Appurato che il rapporto fideiussorio tra B. e i coniugi omissis è sorto precedentemente rispetto all’atto di compravendita ( si vedano i numerosi documenti prodotti da omissis e datati a partire dal gennaio 2007), va altresì rilevato che il sorgere del credito e il relativo acquisto della qualità del debitore da parte del fideiussore (cfr. Cass. civ. 22465/2006) è anch’esso avvenuto precedentemente all’atto di disposizione pregiudizievole: a tal proposito, omissis ha provato documentalmente esposizioni sui conti correnti della srl per circa € 250.000,00 al 12.01.2010 (cfr. doc. 4 fascicolo omissis).
Ciò posto, resta da vagliare la sussistenza degli altri requisiti previsti dall’art. 2901 c.c.
Quanto alla sussistenza del credito, va premesso che il giudizio relativo all’azione revocatoria non costituisce giudizio di accertamento del credito. In questa sede infatti è sufficiente limitarsi ad accertare la non manifesta infondatezza delle pretese creditorie, potendo bene essere proposta azione ex art. 2901 c.c. anche in presenza di crediti litigiosi ed eventuali. Come è stato autorevolmente affermato dalle Sezioni Unite della Corte di Cassazione, l'accertamento del credito non costituisce l'indispensabile antecedente logico-giuridico della pronuncia sulla domanda revocatoria (cfr. SU Cass. civ. n. 9440/2004) .
La B. ha ad ogni modo sufficientemente provato il proprio credito, contestato dai convenuti, producendo copie dei numerosi contratti fideiussori, degli estratti conto e degli scoperti, documenti non disconosciuti da parte dei convenuti.
Per quanto attiene alla decadenza eccepita ex art. 1957 c.c., va rilevato che i contratti stipulati in data omissis derogano espressamente al detto art. 1957 c.c..
E’ pertanto da escludere che la banca sia decaduta dalla facoltà di escutere le fideiussioni ai sensi della suddetta disposizione.
Occorre ora vagliare la sussistenza della c.d. scientia fraudis e della c.d. participatio fraudis.
La natura onerosa del negozio di compravendita di cui viene chiesta la revoca comporta per la parte attrice l’onere di provare non solo che il debitore fosse consapevole della natura pregiudizievole che l’atto arrecava alle ragioni della banca, ma anche della c.d. participatio fraudis, ovvero della conoscenza da parte del terzo acquirente della medesima circostanza (ex multis Cass. 5359/2009).
Tale prova è stata raggiunta.
Per quanto attiene allo stato soggettivo dei venditori, non è possibile in alcun modo dubitare che omissis, legale rappresentante e socio al 95% della SRL, fosse a conoscenza della situazione di crisi in cui versava l’impresa, tanto più che l’atto di compravendita si è formato lo stesso giorno in cui la società è stata messa in liquidazione (nominando omissis liquidatore).
Analoghe considerazioni valgono per la sig.ra B, in considerazione del rapporto di coniugio con omissis.
Neppure possono sussistere dubbi circa la presenza della participatio fraudis. Infatti, la stretta relazione di parentela/affinità tra compratori e venditori fa ritenere con certezza che i primi fossero a conoscenza della situazione economica dei secondi, sarebbe a dire sia della qualità di fideiussori dei coniugi B e C, sia della sostanziale insolvenza della Srl.
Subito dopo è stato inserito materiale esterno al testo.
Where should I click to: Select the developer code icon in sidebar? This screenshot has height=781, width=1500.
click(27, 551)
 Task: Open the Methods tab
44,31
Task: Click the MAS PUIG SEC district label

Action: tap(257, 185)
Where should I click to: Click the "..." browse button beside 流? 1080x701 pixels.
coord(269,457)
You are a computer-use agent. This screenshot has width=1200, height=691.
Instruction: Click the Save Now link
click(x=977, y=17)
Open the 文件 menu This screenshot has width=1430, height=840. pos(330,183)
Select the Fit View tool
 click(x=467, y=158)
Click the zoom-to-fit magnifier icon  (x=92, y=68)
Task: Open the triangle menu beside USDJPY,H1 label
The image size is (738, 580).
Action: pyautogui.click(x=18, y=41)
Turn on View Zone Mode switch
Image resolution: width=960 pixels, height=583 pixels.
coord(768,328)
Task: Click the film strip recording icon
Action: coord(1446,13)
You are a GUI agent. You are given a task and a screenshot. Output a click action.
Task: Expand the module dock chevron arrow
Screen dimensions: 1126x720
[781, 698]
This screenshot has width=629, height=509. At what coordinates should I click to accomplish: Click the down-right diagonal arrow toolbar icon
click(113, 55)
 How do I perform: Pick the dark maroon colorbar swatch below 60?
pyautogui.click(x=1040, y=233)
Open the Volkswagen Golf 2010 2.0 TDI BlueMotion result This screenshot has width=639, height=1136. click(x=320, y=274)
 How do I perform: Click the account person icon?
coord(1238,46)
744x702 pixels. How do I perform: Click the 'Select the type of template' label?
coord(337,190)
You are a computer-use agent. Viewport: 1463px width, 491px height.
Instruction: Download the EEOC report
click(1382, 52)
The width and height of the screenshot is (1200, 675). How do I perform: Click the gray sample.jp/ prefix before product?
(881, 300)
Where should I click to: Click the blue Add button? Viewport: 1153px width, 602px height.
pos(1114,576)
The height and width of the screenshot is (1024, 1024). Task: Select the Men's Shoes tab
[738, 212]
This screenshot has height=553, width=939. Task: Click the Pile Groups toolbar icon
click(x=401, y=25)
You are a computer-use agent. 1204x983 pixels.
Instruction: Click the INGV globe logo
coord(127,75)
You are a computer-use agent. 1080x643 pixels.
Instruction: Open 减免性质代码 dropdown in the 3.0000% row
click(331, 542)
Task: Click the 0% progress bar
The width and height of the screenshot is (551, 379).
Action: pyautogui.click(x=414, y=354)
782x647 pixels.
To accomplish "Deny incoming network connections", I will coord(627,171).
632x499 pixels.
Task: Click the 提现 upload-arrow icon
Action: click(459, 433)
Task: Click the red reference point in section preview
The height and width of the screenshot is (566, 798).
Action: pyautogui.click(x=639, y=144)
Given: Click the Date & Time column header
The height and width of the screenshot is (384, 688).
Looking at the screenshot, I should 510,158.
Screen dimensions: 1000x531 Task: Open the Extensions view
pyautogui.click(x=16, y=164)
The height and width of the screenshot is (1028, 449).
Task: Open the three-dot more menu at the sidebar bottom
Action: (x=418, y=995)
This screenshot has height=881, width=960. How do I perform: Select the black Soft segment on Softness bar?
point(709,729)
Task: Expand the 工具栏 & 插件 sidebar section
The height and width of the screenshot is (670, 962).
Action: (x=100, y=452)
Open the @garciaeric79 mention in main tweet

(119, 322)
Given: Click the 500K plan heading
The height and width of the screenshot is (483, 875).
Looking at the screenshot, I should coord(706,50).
Una simile circostanza è di per sé sufficiente al fine di configurare la sussistenza della participatio fraudis, che, come ha autorevolmente affermato la S.C. (cfr. sentt. 18315/2015 e 5359/2009), può essere accertata anche solo tramite il ricorso a presunzioni. La S.C. ha inoltre specificamente chiarito che lo stretto legame parentale tra il debitore disponente ed i terzi rende estremamente plausibile la presunzione che quest’ultimi siano a conoscenza del pregiudizio arrecato alle ragioni del creditore (cfr. sent. 5359/2009).
La domanda ex art. 2901 c.c. va pertanto accolta.
Rimane assorbita la domanda di simulazione e ogni altra questione.

3. Sulle spese di lite
Attesa la totale soccombenza dei convenuti, gli stessi vanno condannati al pagamento delle spese di lite che vanno stimate ai sensi del d.m. 55/2014.
Il valore della causa va stimato nel prezzo dichiarato di compravendita dell’immobile, € 178.800,00, e non nel maggiore ammontare del credito chirografario.
Infatti, il d.m. 55/2014, sebbene preveda all’art. 5 I co. che “nei giudizi per azioni surrogatorie e revocatorie, si ha riguardo all'entità economica della ragione di credito alla cui tutela l'azione è diretta”, dispone all’art. 5 II co. che “in ogni caso si ha riguardo al valore effettivo della controversia, anche in relazione agli interessi perseguiti dalle parti, quando risulta manifestamente diverso da quello presunto a norma del codice di procedura civile o alla legislazione speciale”.
Da tali disposizioni, che erano già contenute nel d.m. 127/2004, la Cassazione ha tratto il condivisibile principio per cui “ai fini della liquidazione degli onorari a carico del cliente ed a favore dell'avvocato che abbia prestato la sua opera in un giudizio relativo ad azione revocatoria, qualora il valore della controversia sia manifestamente diverso da quello presunto a norma del codice civile, esso si determina non già sulla base del credito a tutela del quale si è agito in revocatoria, ma sulla base del valore effettivo della controversia” (sent. 19520/2015).
Nel caso di specie, il valore effettivo della controversia coincide con il valore del bene immobile oggetto della compravendita, come dichiarato nell’atto.
Lo scaglione di riferimento è pertanto quello € 52.000,00 – 260.000,00.
La liquidazione delle spese va effettuata in misura inferiore a quella media in considerazione della natura documentale della lite e delle modalità semplificate della decisione (art. 281 sexies c.p.c.).

PQM

Visto l’art. 281 sexies c.p.c. il Tribunale di Firenze, sezione III civile in composizione monocratica, definitivamente decidendo, ogni altra e contraria istanza disattesa: respinge l’eccezione di improcedibilità della domanda attorea; revoca e dichiara inefficace nei confronti della banca (B) la compravendita avvenuta in data 13.01.2010 ai Rogiti del notaio omissis; ordina al Direttore dell’Agenzia del Territorio competente l’annotazione della presente sentenza a margine dell’atto impugnato, con esonero di responsabilità; condanna i convenuti omissis a rimborsare in favore di BANCA le spese di lite, che si liquidano in € 11.000,00 per compensi di avvocato ed € 1.150,00 per esborsi oltre rimborso forfettario 15% IVA e CPA come per legge.
Il Giudice
dott. Alessandro Ghelardini

AVVISO. Il testo riportato non riveste carattere di ufficialità.